Improving Attributes Management for Object Relational Mapper (ORM) Use Case

5 minute read

Published:

Let’s take a simple data management scenario.

You have a dataframe with greatly many columns. There are also two modules that manage those columns, and a module that needs the columns for further operation. To be specific, these modules are an ORM class, a configuration file, and a repository class.

The first module (ORM) is obvious. It’s simply a class whose attributes represent the column name of the dataframe (or table in the corresponding database). The second one (configuration file) stores all columns owned by the dataframe. If someone wants to add new columns or rename the existing ones, he/she needs to work on this configuration file. Meanwhile, the last one (repository) utilises the columns for database related operations, such as upsetting data into tables.

For the sake of clarity, let’s take a simple example.

File: TableORM.py

from sqlalchemy import Column, Integer, String
from sqlalchemy.ext.declarative import declarative_base

Base = declarative_base()


class TableORM(Base):
	__tablename__ = my_table
	
	field_a = Column(String, primary_key=True)
	field_b = Column(String)
	field_c = Column(Integer)
	field_d = Column(String)
	
	
	
	
	field_final = Column(String)

File: TableConfig.py

def get_all_columns():
	return [
		field_a, field_b, field_c, field_d, 
		
		
		field_final
	]

File: TableRepository.py

class TableRepository(object):
	__metaclass__ = abc.ABCMeta

	def __init__(self):
		self._columns = [field_a, field_b, field_c, 
						
						
						field_final]

	@abc.abstractmethod
	def upsert(self, df: DataFrame):
		pass

Here, if someone wants to add new column called ‘field_new’ and rename column ‘field_a’ to ‘field_a_renamed’, these operations should be applied to the list in the TableConfig.py and to the self._columns in the TableRepository.py. In other words, the get_all_columns method should be like the following:

def get_all_columns():
	return [
		field_a_renamed, field_b, field_c, field_d, 
		
		
		field_final, field_new
	]

File: TableRepository.py

class TableRepository(object):
	__metaclass__ = abc.ABCMeta

	def __init__(self):
		self._columns = [field_a_renamed, field_b, field_c, 
						
						
						field_final, field_new]

	@abc.abstractmethod
	def upsert(self, df: DataFrame):
		pass

The problem is, since the dataframe would be stored in a database, we certainly need to update the columns in the ORM class too. This is done to ensure data consistency and prevent data loss.

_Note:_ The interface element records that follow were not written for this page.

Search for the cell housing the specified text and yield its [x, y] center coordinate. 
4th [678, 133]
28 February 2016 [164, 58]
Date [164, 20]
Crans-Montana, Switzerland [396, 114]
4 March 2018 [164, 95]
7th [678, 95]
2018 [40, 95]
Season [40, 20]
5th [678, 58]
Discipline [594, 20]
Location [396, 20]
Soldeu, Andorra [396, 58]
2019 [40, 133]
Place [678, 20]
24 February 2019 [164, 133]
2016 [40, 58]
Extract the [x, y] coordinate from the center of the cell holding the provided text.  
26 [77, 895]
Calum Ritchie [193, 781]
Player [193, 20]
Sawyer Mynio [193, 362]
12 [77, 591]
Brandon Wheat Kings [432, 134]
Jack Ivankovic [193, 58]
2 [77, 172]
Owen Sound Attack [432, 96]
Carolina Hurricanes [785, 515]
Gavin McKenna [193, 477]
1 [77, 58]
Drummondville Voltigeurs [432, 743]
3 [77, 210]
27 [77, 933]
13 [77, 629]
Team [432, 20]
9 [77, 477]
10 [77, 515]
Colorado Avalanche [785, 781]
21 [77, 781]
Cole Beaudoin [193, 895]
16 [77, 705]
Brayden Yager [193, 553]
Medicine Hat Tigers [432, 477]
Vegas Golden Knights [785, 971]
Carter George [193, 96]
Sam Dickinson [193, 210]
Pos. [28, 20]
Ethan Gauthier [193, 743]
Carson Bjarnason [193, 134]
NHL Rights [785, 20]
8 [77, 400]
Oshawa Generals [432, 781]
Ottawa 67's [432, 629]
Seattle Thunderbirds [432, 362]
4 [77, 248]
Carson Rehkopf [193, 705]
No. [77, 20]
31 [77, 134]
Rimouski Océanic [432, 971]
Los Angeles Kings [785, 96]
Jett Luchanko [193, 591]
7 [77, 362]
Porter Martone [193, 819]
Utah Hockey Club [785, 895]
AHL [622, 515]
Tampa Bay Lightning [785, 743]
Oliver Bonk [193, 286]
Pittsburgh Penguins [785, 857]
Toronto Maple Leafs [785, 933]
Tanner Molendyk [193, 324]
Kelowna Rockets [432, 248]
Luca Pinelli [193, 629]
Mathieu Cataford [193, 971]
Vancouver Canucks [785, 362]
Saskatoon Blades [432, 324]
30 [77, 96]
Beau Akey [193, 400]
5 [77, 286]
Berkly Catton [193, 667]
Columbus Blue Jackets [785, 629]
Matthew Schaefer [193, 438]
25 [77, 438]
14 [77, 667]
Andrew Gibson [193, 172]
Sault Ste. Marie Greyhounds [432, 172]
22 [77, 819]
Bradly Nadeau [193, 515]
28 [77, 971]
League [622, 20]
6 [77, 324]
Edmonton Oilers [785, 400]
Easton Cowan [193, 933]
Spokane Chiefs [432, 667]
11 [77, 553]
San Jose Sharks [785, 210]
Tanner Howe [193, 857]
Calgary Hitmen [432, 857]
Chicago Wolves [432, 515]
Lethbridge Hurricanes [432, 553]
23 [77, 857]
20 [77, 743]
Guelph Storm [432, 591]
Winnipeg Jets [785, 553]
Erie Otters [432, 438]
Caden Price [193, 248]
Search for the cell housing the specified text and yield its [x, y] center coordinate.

Well, it’s not a big problem when the dataframe only has slight number of columns. But, what if the dataframe has vast amount of columns? When adding lots of new columns, we need to manually type down the variables’ name along with their Column properties. Meanwhile, modifying lots of existing columns (in terms of variables’ name or Columns properties) is also a tedious and error-prone task. In simpler terms, we’ll have to modify lots of modules when a change in columns data occurs.

Therefore, how would we be able to simplify such a data management?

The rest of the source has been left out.